Alternating Magnetism Brooch by Jeff and Susan Wise

From a sculptor and a painter comes this boldly designed brooch of 22-karat gold, rutilated quartz, and peach tourmaline. In their Durango, Colorado, studio, Jeff Wise — the sculptor — and his wife, Susan — the painter — work together to create jewelry, employing the facets of each of their disciplines to create original beauties. In this piece, the quartz’s color and crystal patterns lean toward a softly curved triangle of patterned gold. Delightful details include a threaded 18-karat signature clasp, which dazzles with a peach tourmaline. “Playful. Tactile. Kinetic. These are words used by those who are lucky enough to wear their pieces,” says Allison Barnett of Patina Gallery in Santa Fe, New Mexico, which exhibits their designs.
$5,335 | 2.26 x 1.66 inches | 505.985.5925  |

Handmade Vessels by Carter Pottery

The well-traveled Ben Carter, of Carter Pottery, surprises and delights wherever he goes.
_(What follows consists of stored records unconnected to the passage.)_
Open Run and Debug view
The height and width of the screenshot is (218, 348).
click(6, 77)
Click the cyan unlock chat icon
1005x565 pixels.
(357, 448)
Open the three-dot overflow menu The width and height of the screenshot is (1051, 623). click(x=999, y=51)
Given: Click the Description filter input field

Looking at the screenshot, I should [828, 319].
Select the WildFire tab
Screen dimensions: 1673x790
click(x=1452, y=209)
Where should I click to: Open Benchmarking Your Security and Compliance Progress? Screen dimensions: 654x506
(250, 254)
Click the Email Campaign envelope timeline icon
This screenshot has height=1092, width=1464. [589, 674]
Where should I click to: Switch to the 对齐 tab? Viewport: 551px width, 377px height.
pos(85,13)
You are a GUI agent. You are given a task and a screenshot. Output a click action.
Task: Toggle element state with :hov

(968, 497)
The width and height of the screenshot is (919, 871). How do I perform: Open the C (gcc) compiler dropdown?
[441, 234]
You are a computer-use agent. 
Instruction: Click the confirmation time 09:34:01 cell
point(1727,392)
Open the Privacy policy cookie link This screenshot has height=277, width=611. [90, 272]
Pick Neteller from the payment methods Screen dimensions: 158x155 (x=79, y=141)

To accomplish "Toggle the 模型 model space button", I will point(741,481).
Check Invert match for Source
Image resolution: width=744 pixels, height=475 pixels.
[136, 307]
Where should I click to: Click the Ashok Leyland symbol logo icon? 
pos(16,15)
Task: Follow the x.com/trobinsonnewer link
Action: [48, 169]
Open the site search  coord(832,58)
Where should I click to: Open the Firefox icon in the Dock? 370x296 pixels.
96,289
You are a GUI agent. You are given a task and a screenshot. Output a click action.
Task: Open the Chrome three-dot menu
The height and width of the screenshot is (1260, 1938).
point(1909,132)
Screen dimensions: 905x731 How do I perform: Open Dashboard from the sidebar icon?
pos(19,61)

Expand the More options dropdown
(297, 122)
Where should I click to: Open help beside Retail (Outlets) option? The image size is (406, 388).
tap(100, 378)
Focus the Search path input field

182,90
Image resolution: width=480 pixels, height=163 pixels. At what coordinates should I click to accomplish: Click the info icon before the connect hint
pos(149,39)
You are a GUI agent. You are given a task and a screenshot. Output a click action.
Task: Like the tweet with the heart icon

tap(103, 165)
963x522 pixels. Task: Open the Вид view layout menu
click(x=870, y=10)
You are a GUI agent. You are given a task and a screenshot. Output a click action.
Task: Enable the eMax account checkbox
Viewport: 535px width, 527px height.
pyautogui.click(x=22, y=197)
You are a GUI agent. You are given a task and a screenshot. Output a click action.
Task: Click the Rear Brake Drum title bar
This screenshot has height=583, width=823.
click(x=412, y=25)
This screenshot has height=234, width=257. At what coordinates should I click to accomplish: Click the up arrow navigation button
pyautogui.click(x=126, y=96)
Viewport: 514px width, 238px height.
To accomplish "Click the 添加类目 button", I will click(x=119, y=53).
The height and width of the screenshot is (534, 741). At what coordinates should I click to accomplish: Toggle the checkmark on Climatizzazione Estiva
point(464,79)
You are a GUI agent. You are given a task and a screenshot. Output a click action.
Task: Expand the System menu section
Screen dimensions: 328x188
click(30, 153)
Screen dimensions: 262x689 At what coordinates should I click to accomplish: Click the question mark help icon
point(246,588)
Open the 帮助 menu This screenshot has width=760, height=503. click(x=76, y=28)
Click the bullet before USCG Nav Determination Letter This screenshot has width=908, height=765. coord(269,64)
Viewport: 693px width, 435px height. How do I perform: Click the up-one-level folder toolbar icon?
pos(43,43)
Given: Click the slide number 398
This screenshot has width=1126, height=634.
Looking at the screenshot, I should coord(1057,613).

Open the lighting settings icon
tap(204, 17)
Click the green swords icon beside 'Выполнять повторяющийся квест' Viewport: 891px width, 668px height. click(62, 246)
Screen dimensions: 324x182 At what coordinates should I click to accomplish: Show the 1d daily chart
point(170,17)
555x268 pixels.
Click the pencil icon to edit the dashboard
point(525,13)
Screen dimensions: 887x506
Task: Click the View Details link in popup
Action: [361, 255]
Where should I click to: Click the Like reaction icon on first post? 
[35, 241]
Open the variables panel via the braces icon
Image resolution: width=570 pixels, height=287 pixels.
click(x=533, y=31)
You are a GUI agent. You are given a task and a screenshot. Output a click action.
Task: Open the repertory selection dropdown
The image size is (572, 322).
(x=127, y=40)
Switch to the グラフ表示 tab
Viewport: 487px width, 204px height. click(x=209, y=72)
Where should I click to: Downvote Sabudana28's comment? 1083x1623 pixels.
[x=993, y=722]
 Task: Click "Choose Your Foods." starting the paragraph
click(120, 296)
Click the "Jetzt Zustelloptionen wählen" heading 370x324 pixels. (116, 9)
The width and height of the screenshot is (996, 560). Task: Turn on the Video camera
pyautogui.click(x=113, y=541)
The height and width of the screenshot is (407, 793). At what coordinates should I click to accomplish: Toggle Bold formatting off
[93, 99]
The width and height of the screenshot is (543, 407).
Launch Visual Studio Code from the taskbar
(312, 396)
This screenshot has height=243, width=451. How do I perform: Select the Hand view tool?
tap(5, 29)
His bachelor’s degree in ceramics and painting was earned at Appalachian State University and was followed by a master’s degree in ceramics from the University of Florida. Since then, his education has taken him around the world, presenting his techniques in workshops in Denmark, China, Australia, and New Zealand. Carter is also the author of Mastering the Potter’s Wheel, which is regarded as a textbook on advanced techniques and complex forms. His pottery has a strong individual style, and we love its light and airy appearance. Carter says his aesthetics have always tended toward the feminine, as he was raised in the Deep South where women played an important role in the home and where his grandmother’s gracious hospitality would have greeted any visitor. We love the elegant simplicity of Carter’s pottery and can imagine a table artfully set with each delightful vessel.
Thicket Jar: $95; 7 x 6 x 6 inches | Vine Jug: $120; 11 x 6.5 x 6.5 inches | Garden Teapot: $200; 8 x 6 x 5.75 inches | Garden Pitcher: $180; 11 x 7.5 x 6 inches |

Decoupage Plates by John Derian

Since 1989, John Derian has been making decoupage plates by hand in his East Village studio in New York City. With an obsession for 18th- and 19th-century prints, Derian employs a small staff of artisans to create plates, trays, bowls, and other home items adorned with vintage prints. The full range of his work, including his ceramic and furniture collaborations, is available at his retail shops, not far from his studio, where he has an everchanging assortment of vintage and antique imports, bed and table linens, stationery, lighting, and original works by other artists. We love not only the imagery but also the blues of the swallow on his Un Vide Poche, a 6-inch square serving plate. For outdoor dining, the Melamine Faience a la Corne is a 8.25-inch plate that makes an artful statement. Coveted and collected around the world, the art of decoupage is rediscovered in Derian’s work.